In 1941, France existed under a fractured and oppressive monetary regime, a direct consequence of its defeat in June 1940. The country was divided into multiple zones: the German-occupied zone in the north and west, the Italian-occupied zone in the southeast, and the so-called "Free Zone" governed from Vichy. Each zone had its own economic pressures, but the entire French economy was subordinated to German demands through a crippling financial mechanism: the occupation costs. The Nazis compelled France to pay exorbitant daily payments—set at 400 million francs per day in 1941—ostensibly for the upkeep of German troops, but in reality, this was systematic plunder to fund the German war effort.

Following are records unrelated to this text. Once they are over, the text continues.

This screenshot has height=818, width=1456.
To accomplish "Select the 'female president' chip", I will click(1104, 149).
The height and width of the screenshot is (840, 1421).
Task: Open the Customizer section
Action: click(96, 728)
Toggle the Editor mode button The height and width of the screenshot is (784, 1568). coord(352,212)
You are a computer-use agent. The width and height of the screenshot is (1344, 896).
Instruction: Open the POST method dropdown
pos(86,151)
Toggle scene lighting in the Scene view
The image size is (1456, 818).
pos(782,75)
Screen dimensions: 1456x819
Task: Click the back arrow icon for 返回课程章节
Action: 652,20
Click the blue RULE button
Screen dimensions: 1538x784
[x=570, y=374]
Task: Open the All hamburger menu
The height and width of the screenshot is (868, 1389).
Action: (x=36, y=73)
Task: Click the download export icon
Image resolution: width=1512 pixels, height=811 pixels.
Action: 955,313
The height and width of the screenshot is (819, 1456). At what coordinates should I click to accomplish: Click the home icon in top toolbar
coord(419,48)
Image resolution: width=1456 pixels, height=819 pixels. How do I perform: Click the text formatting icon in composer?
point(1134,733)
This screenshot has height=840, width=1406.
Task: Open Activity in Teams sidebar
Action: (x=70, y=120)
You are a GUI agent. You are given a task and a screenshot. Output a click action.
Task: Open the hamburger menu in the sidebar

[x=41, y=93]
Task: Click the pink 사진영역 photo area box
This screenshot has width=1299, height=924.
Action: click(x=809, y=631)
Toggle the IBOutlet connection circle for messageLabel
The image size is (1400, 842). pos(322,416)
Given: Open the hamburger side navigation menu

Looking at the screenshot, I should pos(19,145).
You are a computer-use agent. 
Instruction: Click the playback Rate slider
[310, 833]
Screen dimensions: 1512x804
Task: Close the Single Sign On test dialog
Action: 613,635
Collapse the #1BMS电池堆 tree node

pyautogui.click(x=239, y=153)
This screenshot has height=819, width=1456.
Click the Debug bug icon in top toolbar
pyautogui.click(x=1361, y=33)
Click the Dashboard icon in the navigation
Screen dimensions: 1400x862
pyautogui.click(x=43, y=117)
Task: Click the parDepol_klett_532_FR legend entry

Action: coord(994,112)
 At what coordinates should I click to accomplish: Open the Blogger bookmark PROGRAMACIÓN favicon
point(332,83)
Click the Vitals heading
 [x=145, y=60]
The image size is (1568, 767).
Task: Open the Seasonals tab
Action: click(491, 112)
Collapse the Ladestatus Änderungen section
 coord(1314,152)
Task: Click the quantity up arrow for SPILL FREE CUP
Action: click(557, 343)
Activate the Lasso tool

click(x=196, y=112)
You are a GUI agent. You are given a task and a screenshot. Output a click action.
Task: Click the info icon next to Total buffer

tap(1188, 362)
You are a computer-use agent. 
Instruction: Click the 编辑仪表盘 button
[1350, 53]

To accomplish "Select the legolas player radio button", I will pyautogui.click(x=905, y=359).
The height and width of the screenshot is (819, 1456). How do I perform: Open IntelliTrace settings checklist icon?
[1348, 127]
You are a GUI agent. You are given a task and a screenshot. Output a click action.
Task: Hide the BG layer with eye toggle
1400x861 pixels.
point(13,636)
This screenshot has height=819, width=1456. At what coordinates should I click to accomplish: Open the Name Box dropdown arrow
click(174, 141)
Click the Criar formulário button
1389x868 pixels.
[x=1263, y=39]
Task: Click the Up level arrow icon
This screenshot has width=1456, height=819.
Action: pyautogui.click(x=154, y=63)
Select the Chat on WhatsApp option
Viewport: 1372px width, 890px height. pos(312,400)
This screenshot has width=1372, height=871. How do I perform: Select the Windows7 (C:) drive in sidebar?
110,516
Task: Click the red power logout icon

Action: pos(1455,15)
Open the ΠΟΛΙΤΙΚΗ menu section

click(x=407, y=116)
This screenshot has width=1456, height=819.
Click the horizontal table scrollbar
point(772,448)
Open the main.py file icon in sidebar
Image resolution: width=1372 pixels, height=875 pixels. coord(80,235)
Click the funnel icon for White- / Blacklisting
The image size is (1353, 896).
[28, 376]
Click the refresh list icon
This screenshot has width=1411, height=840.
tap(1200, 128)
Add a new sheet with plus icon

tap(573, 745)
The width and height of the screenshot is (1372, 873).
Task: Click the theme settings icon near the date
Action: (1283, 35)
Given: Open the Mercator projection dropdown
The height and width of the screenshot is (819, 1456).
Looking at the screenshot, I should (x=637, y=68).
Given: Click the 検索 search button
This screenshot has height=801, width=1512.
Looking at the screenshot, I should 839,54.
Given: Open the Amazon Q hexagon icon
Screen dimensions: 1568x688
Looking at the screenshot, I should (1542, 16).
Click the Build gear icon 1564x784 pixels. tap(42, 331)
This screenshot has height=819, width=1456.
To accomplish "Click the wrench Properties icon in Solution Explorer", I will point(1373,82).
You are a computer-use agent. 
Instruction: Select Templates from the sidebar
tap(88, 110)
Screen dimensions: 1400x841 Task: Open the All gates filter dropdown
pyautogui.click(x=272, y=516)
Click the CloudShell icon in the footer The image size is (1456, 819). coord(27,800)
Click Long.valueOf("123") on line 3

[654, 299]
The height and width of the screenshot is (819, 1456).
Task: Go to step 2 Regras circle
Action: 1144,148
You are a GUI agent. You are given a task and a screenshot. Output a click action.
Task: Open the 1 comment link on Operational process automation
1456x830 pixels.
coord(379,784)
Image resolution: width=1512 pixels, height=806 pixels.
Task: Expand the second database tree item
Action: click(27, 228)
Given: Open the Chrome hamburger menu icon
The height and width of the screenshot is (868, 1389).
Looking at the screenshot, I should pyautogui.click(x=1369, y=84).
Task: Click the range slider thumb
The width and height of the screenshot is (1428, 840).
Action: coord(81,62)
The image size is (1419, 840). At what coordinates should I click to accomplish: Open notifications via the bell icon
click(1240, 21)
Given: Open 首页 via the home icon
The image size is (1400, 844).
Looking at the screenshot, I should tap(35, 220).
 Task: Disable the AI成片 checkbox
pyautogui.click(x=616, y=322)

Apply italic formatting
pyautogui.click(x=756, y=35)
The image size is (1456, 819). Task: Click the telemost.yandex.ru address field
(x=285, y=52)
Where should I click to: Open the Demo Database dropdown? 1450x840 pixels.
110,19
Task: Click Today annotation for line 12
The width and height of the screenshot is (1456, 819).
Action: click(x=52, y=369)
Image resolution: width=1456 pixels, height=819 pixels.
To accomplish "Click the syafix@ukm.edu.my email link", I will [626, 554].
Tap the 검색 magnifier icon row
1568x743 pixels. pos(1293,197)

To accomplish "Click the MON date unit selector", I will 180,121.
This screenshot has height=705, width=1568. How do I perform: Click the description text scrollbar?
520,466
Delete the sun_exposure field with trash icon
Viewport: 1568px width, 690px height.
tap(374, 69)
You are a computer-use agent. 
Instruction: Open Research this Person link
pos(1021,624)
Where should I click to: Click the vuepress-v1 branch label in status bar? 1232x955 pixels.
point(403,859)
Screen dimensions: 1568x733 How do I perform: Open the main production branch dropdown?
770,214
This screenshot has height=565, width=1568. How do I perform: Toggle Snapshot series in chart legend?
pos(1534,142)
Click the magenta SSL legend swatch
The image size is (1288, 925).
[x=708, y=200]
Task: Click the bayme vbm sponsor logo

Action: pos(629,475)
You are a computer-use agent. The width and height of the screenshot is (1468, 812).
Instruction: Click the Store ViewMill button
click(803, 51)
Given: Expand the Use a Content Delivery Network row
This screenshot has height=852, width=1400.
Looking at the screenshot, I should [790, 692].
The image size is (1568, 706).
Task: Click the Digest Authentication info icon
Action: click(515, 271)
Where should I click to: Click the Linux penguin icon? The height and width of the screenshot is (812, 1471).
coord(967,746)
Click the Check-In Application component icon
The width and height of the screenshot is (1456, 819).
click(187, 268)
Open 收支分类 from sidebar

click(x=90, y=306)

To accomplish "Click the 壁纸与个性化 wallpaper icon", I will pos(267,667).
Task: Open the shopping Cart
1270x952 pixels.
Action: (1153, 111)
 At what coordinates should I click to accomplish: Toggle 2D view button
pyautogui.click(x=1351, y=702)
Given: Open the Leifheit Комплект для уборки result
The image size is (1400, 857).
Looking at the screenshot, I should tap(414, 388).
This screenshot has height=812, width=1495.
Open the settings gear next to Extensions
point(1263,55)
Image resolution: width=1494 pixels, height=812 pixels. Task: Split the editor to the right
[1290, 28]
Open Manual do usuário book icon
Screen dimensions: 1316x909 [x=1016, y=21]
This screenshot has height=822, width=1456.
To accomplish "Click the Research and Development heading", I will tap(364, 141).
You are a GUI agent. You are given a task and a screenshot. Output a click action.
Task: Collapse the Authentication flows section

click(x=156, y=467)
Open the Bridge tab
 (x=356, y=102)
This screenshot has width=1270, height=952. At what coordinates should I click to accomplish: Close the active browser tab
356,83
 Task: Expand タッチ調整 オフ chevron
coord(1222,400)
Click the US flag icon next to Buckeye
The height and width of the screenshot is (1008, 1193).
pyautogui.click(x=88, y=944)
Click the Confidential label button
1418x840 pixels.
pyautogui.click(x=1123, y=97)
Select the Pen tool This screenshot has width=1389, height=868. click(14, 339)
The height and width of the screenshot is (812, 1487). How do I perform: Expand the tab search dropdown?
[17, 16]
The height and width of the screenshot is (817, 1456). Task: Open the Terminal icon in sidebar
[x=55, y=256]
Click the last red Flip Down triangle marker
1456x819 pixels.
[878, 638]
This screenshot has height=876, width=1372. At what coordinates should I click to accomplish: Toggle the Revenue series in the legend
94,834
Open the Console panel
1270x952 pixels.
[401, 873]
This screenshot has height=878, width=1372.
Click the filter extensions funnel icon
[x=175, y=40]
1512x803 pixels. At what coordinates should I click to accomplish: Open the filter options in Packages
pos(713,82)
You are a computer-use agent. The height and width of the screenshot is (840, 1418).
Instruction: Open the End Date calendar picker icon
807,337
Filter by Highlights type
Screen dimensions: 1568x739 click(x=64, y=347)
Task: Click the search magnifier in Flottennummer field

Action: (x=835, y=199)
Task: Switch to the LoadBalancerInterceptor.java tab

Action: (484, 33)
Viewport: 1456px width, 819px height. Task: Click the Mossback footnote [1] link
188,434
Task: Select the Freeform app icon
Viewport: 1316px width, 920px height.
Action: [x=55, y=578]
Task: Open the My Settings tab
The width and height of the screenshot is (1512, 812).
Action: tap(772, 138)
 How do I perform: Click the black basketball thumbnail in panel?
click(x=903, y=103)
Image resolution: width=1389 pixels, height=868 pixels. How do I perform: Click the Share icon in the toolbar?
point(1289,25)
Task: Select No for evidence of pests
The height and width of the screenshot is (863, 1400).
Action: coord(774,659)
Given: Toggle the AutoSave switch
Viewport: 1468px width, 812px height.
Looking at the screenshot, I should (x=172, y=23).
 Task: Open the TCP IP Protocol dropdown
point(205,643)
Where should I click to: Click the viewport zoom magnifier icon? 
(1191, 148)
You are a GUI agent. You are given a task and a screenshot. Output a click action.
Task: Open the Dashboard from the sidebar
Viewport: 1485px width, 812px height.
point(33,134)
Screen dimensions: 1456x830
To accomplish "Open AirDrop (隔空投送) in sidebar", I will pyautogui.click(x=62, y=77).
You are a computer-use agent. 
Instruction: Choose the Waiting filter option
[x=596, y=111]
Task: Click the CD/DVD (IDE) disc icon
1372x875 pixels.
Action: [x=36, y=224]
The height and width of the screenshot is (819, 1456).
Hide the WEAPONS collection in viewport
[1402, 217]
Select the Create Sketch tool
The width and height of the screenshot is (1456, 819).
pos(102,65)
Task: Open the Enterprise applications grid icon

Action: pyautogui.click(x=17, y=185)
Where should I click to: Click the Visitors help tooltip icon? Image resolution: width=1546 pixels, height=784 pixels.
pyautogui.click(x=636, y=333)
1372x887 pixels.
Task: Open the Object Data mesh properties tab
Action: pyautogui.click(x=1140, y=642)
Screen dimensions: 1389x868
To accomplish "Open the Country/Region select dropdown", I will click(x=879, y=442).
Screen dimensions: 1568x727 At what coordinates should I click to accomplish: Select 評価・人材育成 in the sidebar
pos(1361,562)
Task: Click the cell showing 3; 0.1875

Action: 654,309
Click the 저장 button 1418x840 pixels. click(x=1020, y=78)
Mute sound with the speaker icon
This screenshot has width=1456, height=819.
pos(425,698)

The Vichy government, led by Marshal Philippe Pétain, retained nominal control over the Banque de France and the franc, but its monetary policy was heavily constrained. To cover the occupation costs and its own deficits, Vichy was forced to engage in massive money creation, leading to significant inflation. The official exchange rate was fixed artificially by the Germans at 20 francs to the Reichsmark, a rate that vastly overvalued the German currency and facilitated the cheap purchase of French goods and resources. This, coupled with widespread shortages and a burgeoning black market, created a dual economy where official prices meant little and the real value of the franc eroded rapidly.
Beyond the official currency, alternative means of exchange emerged. Ration coupons dictated access to basic necessities, while barter became common in rural areas. Most significantly, a thriving black market operated with its own inflated prices, effectively creating a parallel currency system. For ordinary French citizens, this period was characterized by financial insecurity, the steady depreciation of their savings, and the daily struggle to navigate an economy designed for extraction by an occupying power. The currency situation of 1941 thus symbolized both the economic suffocation of France and the social fragmentation that accompanied it.